**Work instructions:** Set down every line of the data exactly, skipping the pictures.
Content starts
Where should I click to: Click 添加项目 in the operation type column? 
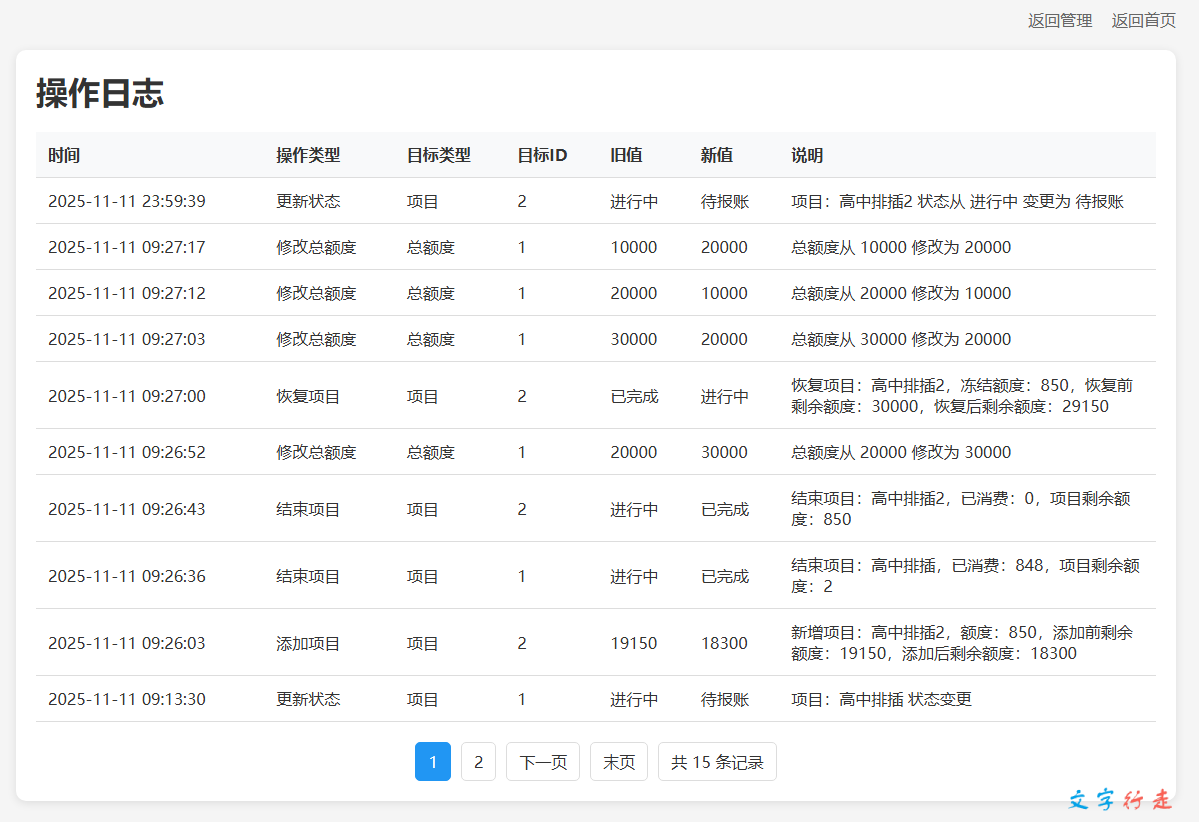[x=308, y=643]
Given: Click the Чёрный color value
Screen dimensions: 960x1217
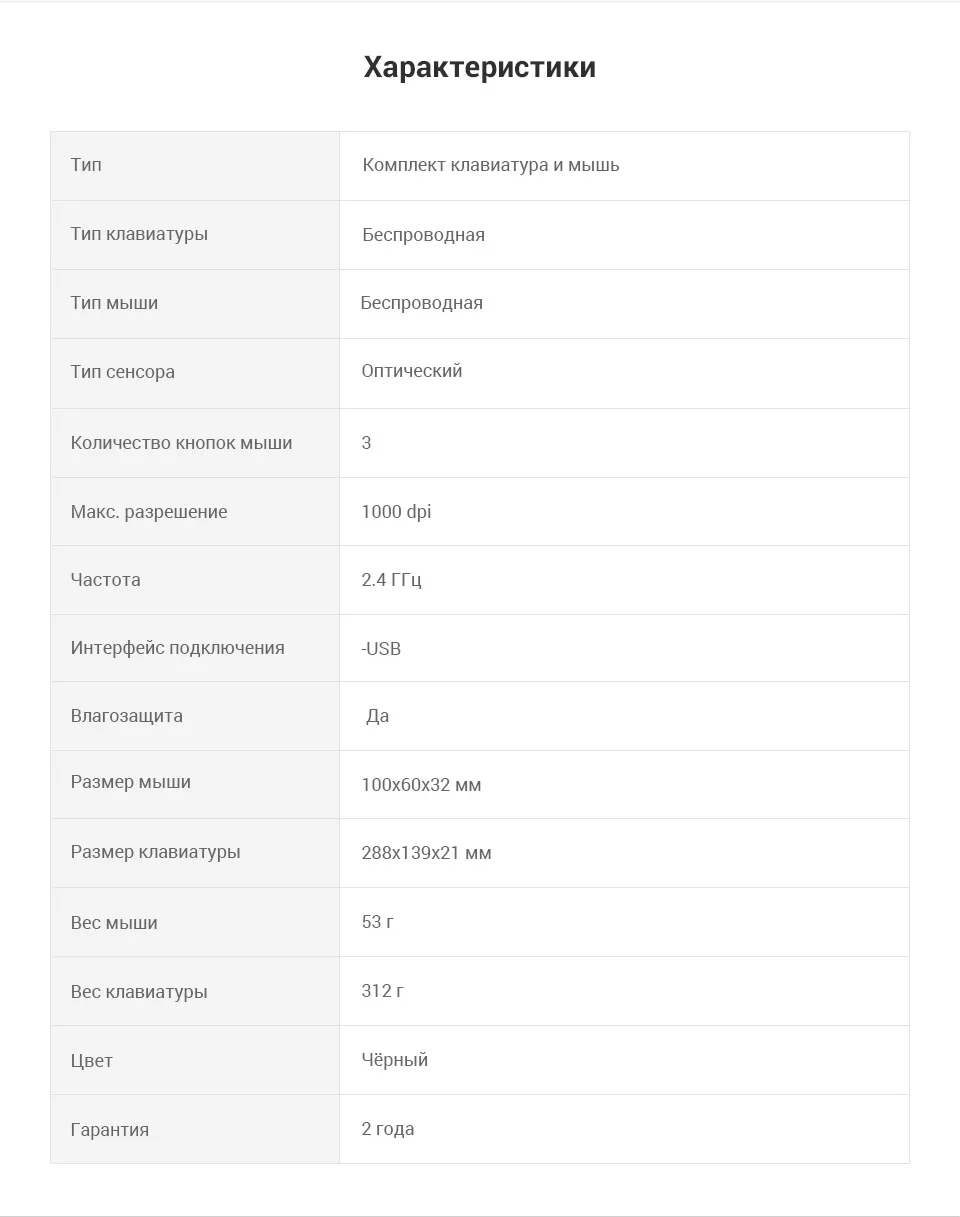Looking at the screenshot, I should tap(394, 1059).
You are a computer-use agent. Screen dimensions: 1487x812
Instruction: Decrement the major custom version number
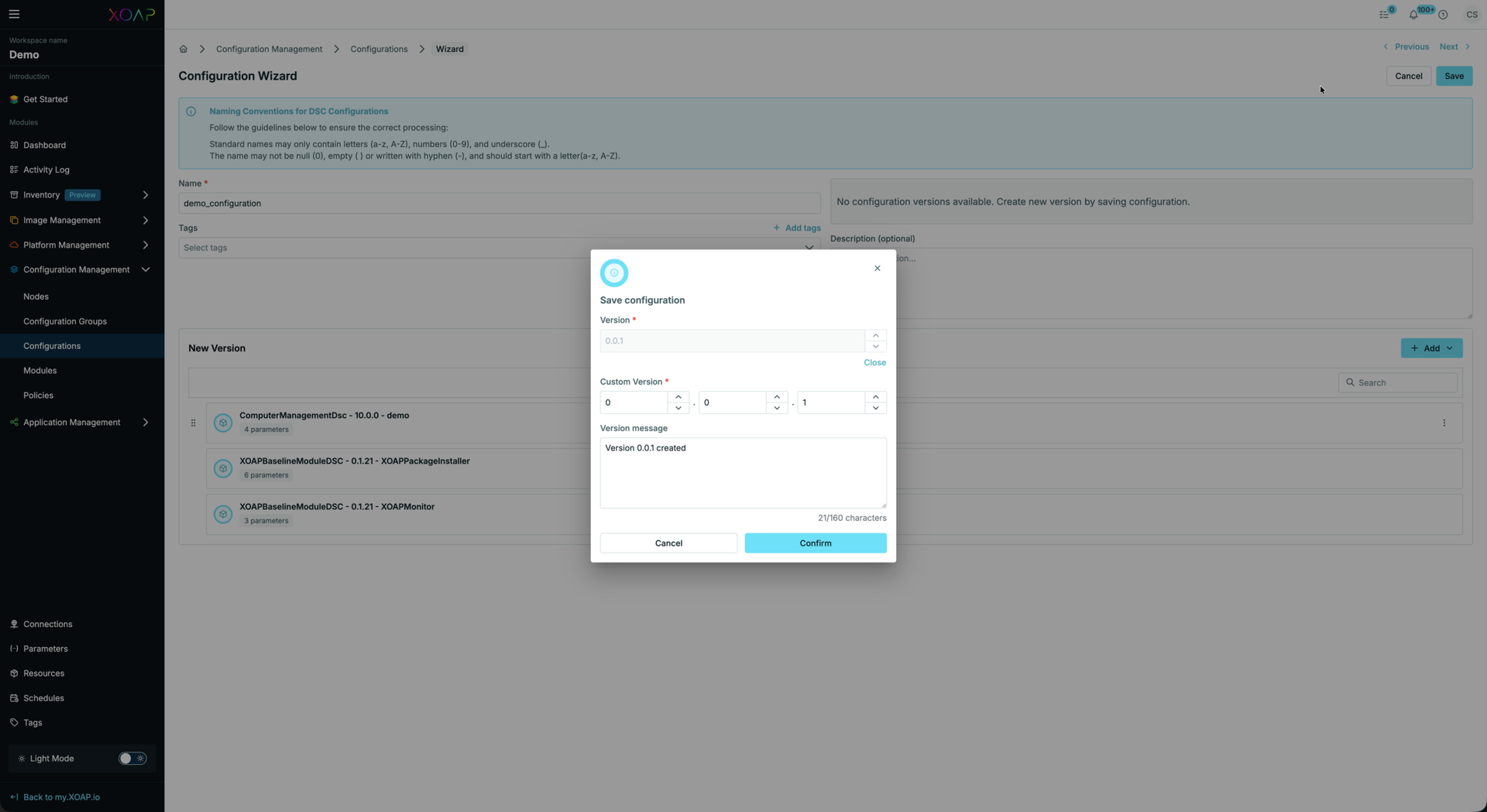(678, 408)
Content ends
**Solution for this task:**
Where should I click to: Click 添加项目 in the operation type column? 
[x=308, y=643]
Given: Click the Чёрный color value
Screen dimensions: 960x1217
Looking at the screenshot, I should tap(394, 1059).
You are a computer-use agent. Screen dimensions: 1487x812
Instruction: Decrement the major custom version number
(678, 408)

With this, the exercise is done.